#59: Globally Distributed Workforces, Increasing Polarization, Permanent Inflation - How Will You Be Ready For 2022
For this week's episode, we're taking a step back to address the three most pressing topics for 2022: A Globally Distributed Workforce, Increasing Polarization, and Permanent Inflation

A Hint Of 2022
This week we’re stepping back to take a macro view of 3 important trends we’ll need to solve in 2022.
Increasing Polarization
Globally distributed workforces
Inflation, some experts say CPI is ~9% right now
As you’ll learn in the 👆 pod, 2022 will be the year of choice. Choice in where you work, what you work on, and most important…who you work with.
Important Updates:
What’s our take for each update? Enjoy on Apple Podcasts or below!
🤔 According to James Thorne of PitchBook -“If globalization made the world flat, the coronavirus made it distributed. Tomorrow's companies are everywhere and nowhere. The way we used to think about geography, about building networks and ecosystems, is now irrelevant. A company is based wherever its CEO lives; employees decide where they want to pay income tax.”
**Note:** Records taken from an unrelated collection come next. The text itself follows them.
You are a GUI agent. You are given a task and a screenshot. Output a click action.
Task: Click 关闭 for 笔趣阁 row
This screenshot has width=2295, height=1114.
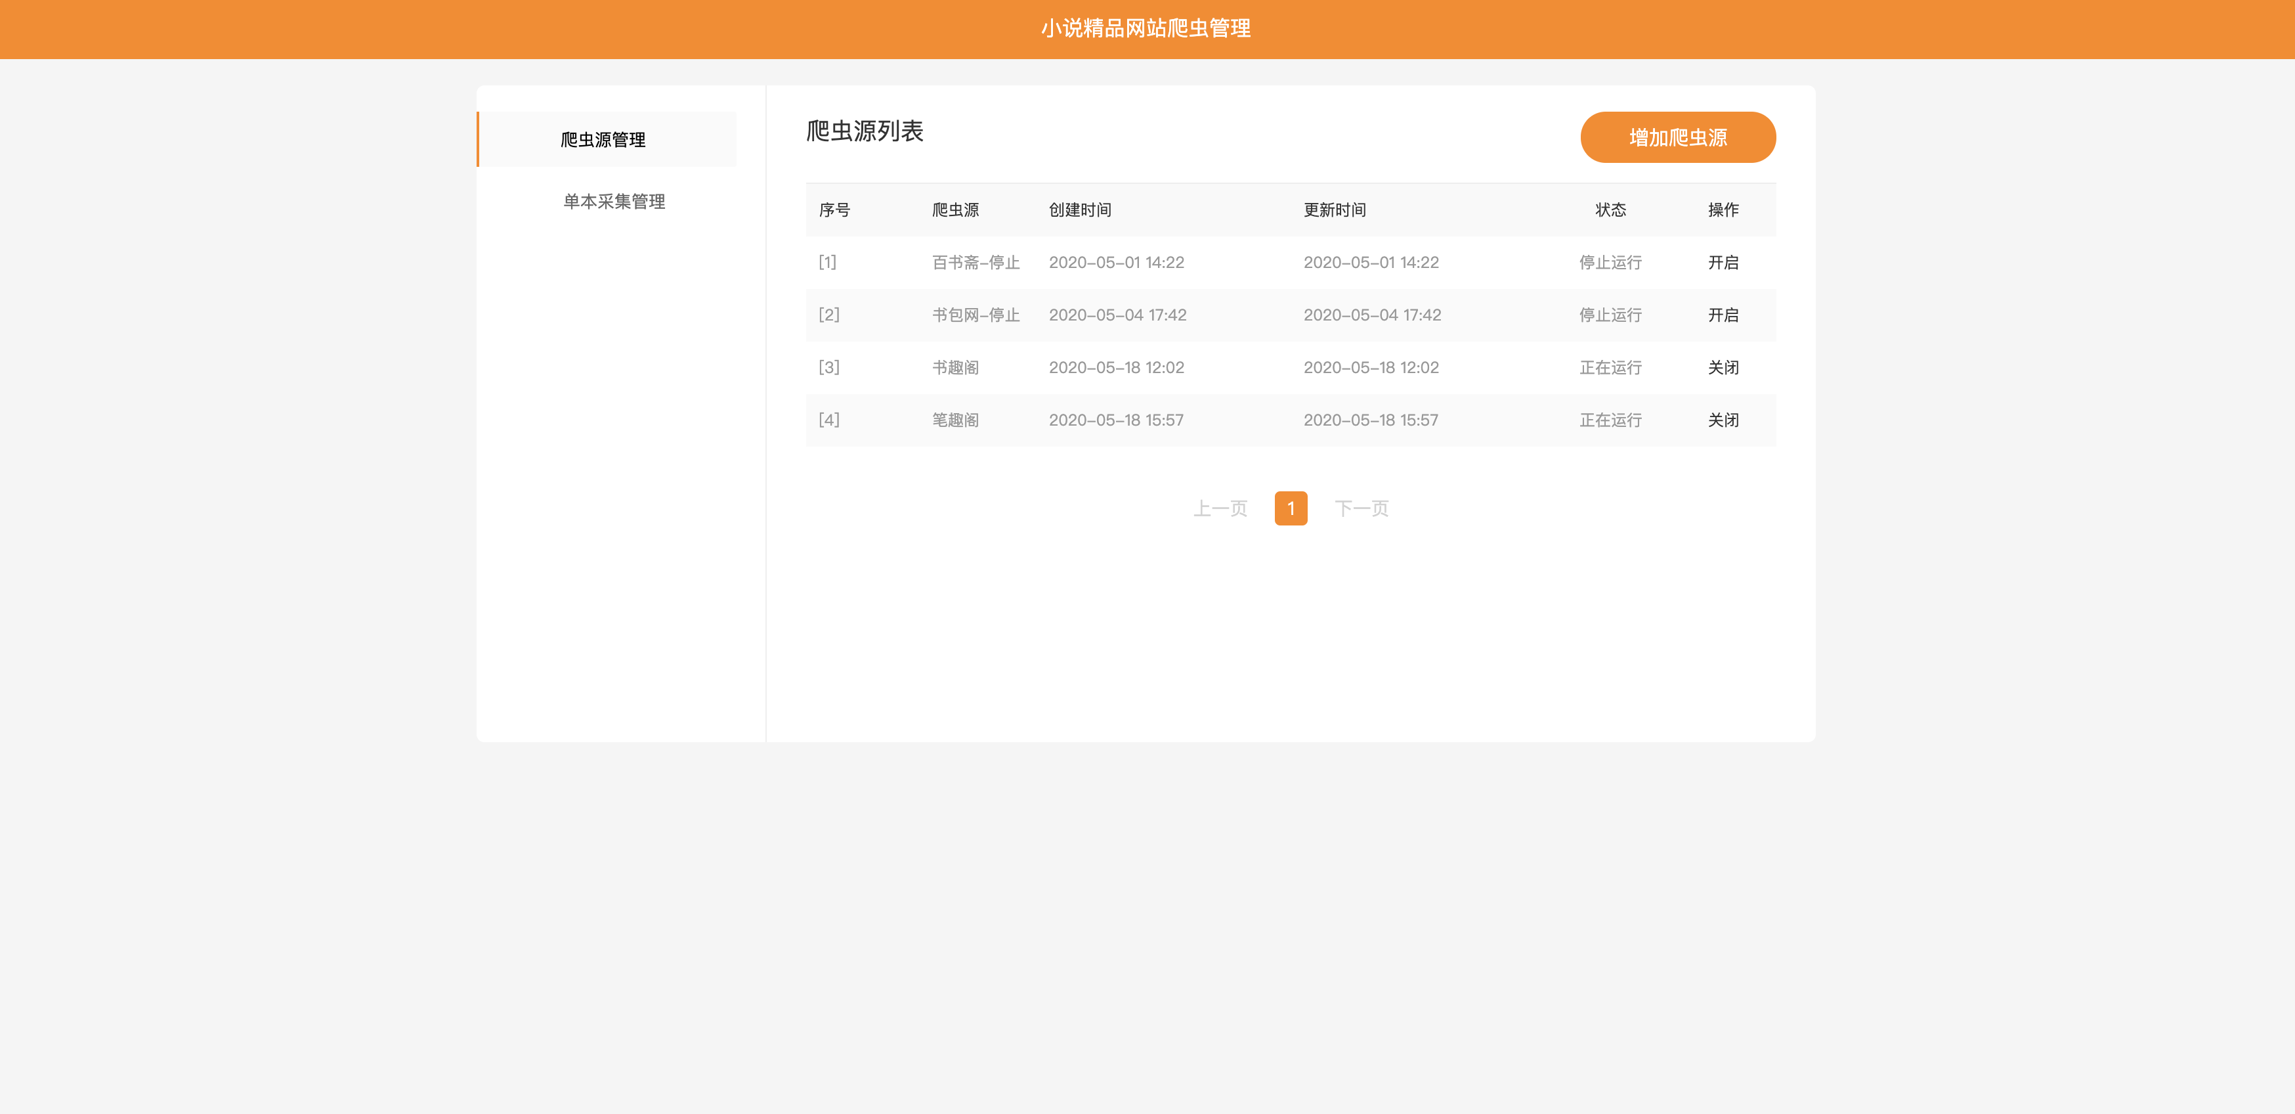pos(1722,420)
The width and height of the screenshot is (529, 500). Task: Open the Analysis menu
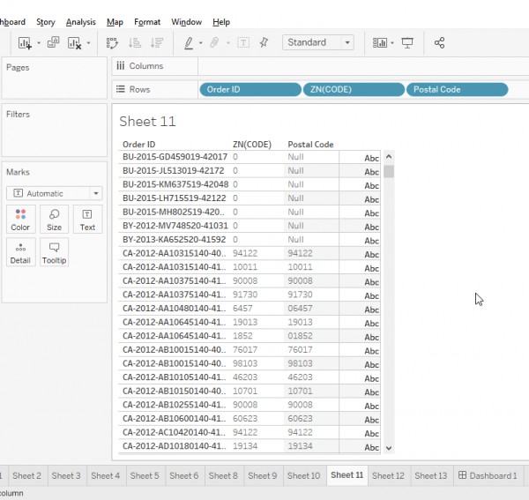pos(80,22)
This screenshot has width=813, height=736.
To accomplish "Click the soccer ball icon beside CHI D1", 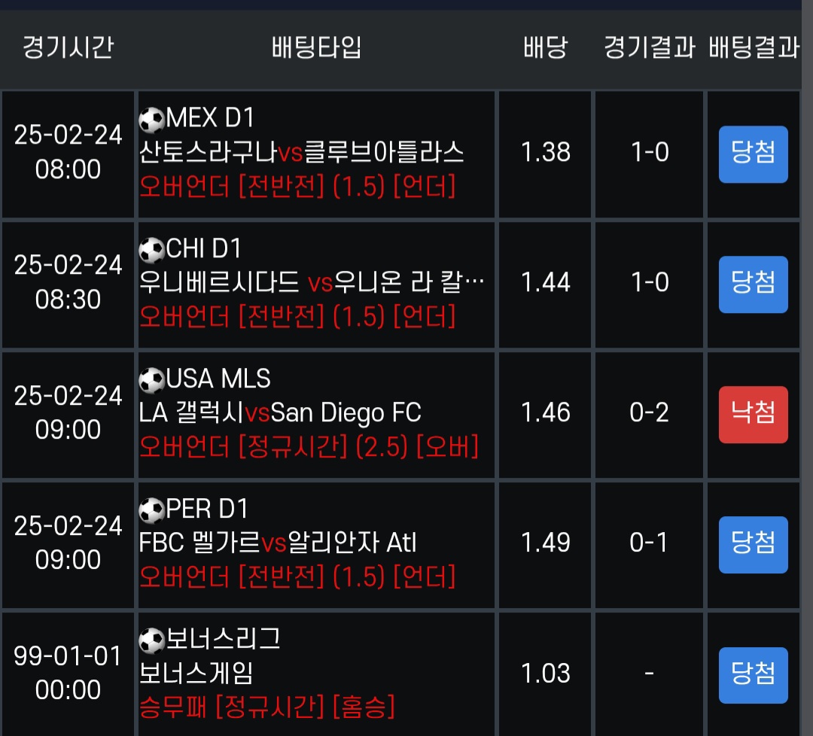I will (151, 249).
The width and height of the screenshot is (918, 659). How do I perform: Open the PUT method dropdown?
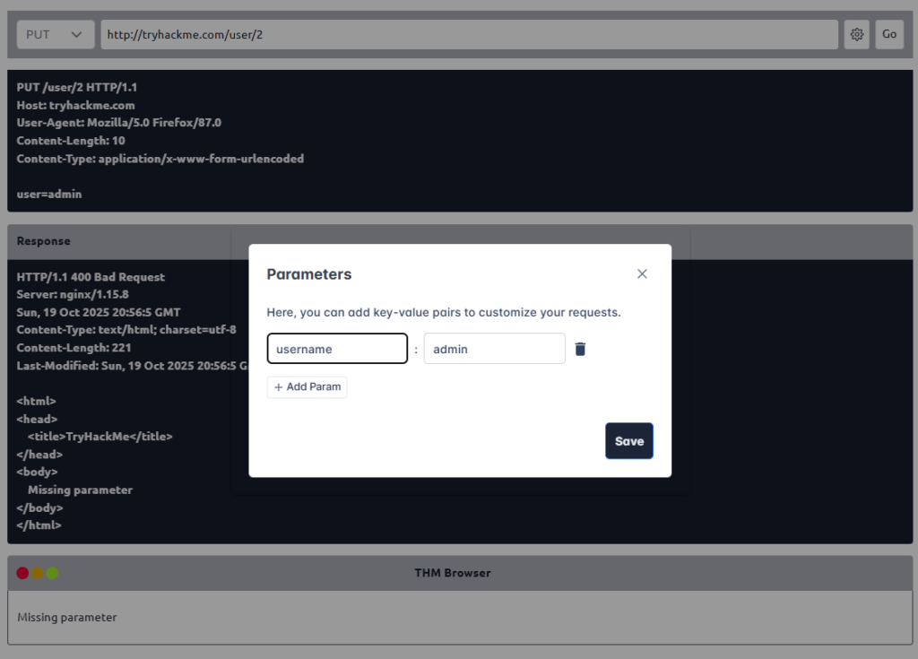tap(55, 35)
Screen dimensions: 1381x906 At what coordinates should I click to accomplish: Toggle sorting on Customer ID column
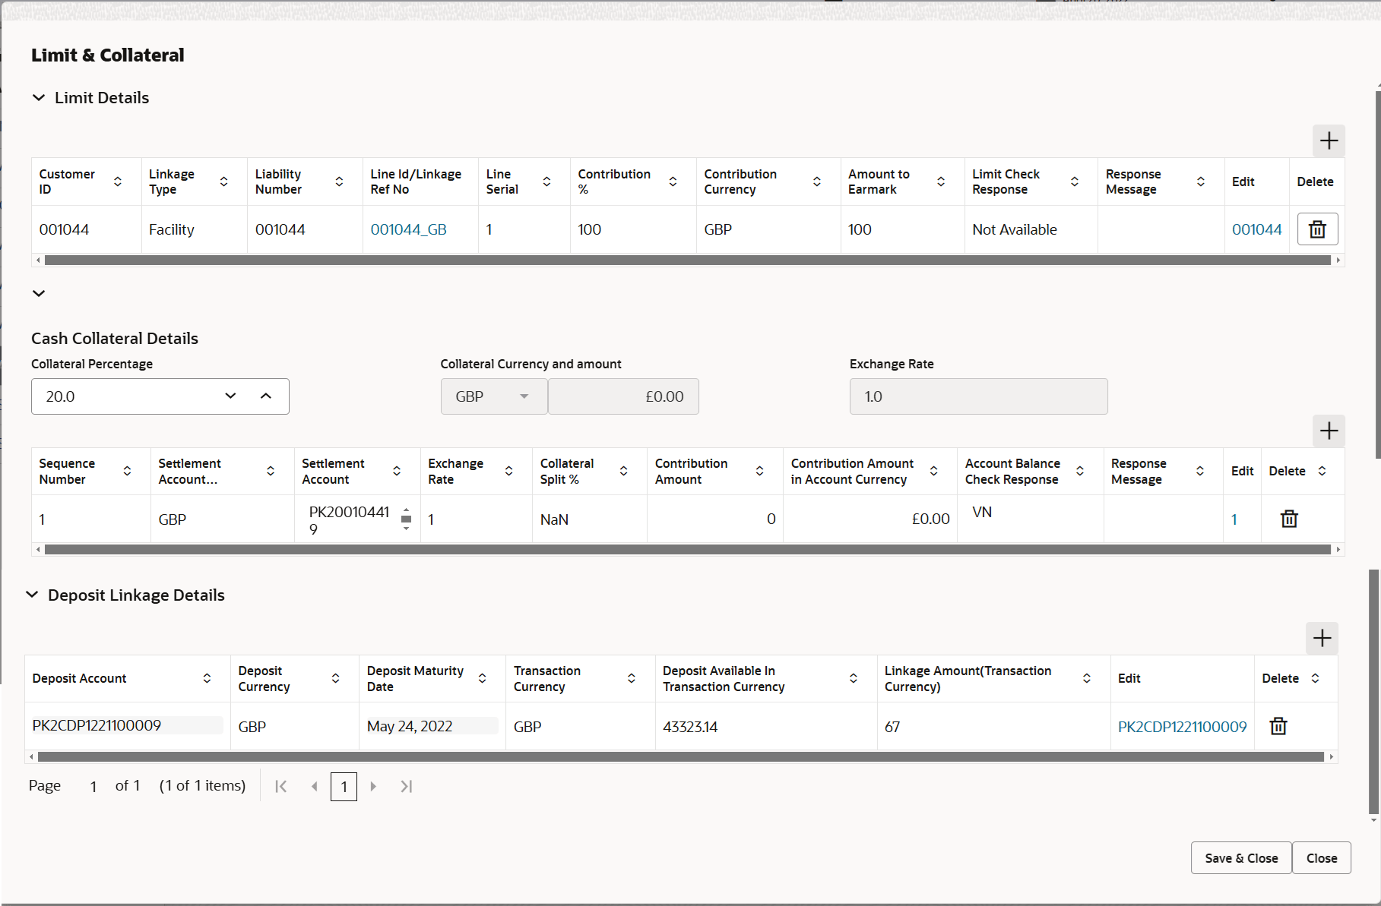point(118,181)
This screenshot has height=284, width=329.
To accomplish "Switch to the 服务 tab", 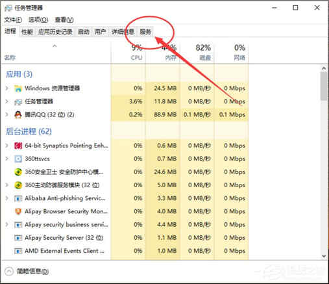I will [x=145, y=32].
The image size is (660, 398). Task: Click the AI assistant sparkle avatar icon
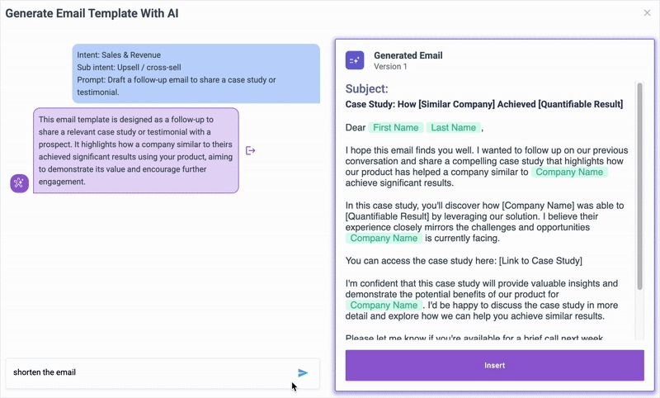click(x=20, y=183)
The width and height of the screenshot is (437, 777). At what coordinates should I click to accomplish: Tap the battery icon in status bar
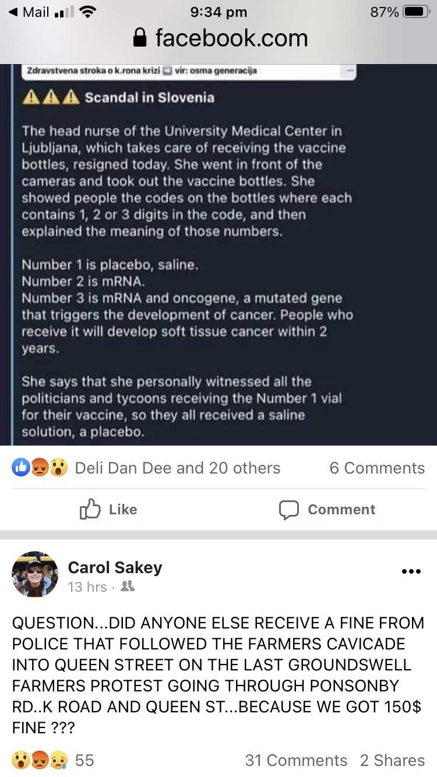[417, 12]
🇨🇳 Will Chinese tech overtake the US within the next decade? Harvard says so.
🚀 Even VC’s go remote according to law firm Gunderson Dettmer…
~60% of venture capital firms plan to keep a hybrid work model
just 6% are mandating a return to full-time work in the office
👀 Gen Z is driving the shift to independent freelance work according to Steve King.
Braintrust, freelance platform that brands itself a ‘web 3 job board’ raises $100 million through it’s own tokens.
Superside, the closest thing to Uber for freelance design services, raises $30 million.
💡 Polarization Deep Dive
My quick takeaway from Morgan Housel’s incredible article:
Post WWII we became a consumption society (house, car, appliances).
This worked well when income grew proportionately for everyone, and by material means we all had a similar lifestyle (there also wasn’t social media to amplify the differences).
Things started cracking once the wage gap grew, middle class incomes decoupled from productivity, then we gutted the middle class by outsourcing manufacturing to developing nations.
The problem: While everyone’s income stopped growing proportionately, our expectations maintained the same, and we supplemented our expectations with debt. Meaning we all need an iPhone (for TikTok), we all need a car, nice shoes, a college experience, etc. But instead of maintaining this lifestyle and financial security, we kept the lifestyle, traded financial security for debt, and now sit in a place where the majority of American’s are financially insecure.